▸ **PROBLEM TO SOLVE**: Pull every line with "Child" from the data.
==== THE DATA ====
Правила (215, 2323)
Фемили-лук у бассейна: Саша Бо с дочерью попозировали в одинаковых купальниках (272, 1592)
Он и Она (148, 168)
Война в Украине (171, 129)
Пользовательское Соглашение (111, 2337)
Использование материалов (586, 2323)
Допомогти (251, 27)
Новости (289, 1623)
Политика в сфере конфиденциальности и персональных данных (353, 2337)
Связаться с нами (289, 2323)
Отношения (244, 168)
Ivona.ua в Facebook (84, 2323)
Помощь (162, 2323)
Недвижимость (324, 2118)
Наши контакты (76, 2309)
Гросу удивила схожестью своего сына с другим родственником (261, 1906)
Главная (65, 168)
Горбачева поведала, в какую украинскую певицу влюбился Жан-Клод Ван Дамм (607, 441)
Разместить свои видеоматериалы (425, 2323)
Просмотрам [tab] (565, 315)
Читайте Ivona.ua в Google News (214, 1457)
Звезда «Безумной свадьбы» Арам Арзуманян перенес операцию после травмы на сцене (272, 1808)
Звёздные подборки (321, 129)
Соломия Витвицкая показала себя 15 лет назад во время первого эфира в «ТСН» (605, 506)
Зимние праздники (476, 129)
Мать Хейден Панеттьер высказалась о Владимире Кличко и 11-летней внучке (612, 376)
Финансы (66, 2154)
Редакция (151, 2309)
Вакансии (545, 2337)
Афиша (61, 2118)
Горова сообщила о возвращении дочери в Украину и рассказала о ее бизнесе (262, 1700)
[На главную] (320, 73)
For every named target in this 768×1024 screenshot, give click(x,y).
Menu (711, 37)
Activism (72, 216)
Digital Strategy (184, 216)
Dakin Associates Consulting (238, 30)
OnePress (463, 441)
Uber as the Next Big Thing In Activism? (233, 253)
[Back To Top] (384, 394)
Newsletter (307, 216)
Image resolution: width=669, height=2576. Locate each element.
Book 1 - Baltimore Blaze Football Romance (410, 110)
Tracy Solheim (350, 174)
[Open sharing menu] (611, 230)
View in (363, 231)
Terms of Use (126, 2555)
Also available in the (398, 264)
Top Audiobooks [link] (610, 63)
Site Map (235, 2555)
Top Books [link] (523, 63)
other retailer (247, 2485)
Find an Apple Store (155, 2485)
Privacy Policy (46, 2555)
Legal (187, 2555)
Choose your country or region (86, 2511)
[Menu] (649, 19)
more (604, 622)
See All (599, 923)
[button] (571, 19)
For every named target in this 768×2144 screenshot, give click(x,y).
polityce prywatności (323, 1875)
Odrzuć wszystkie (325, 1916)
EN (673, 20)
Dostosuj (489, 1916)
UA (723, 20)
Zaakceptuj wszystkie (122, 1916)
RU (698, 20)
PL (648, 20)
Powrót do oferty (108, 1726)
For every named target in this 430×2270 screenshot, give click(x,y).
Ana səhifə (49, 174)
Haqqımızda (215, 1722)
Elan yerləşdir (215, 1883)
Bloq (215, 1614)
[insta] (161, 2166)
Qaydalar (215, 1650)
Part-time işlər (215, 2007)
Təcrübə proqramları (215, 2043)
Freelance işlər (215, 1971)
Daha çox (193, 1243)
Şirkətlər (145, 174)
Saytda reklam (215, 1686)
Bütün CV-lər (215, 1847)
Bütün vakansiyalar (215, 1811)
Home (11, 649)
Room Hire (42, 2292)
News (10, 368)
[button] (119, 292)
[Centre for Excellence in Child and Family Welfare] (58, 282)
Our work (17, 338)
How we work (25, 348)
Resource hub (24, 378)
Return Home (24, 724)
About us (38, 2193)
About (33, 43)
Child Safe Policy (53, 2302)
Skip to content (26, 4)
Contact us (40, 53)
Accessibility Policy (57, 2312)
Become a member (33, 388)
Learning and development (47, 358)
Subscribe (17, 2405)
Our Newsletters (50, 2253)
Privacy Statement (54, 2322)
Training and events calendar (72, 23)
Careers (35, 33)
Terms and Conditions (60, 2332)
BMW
====
▸ **RESULT OF THIS EXERCISE**:
[Centre for Excellence in Child and Family Welfare] (58, 282)
Child Safe Policy (53, 2302)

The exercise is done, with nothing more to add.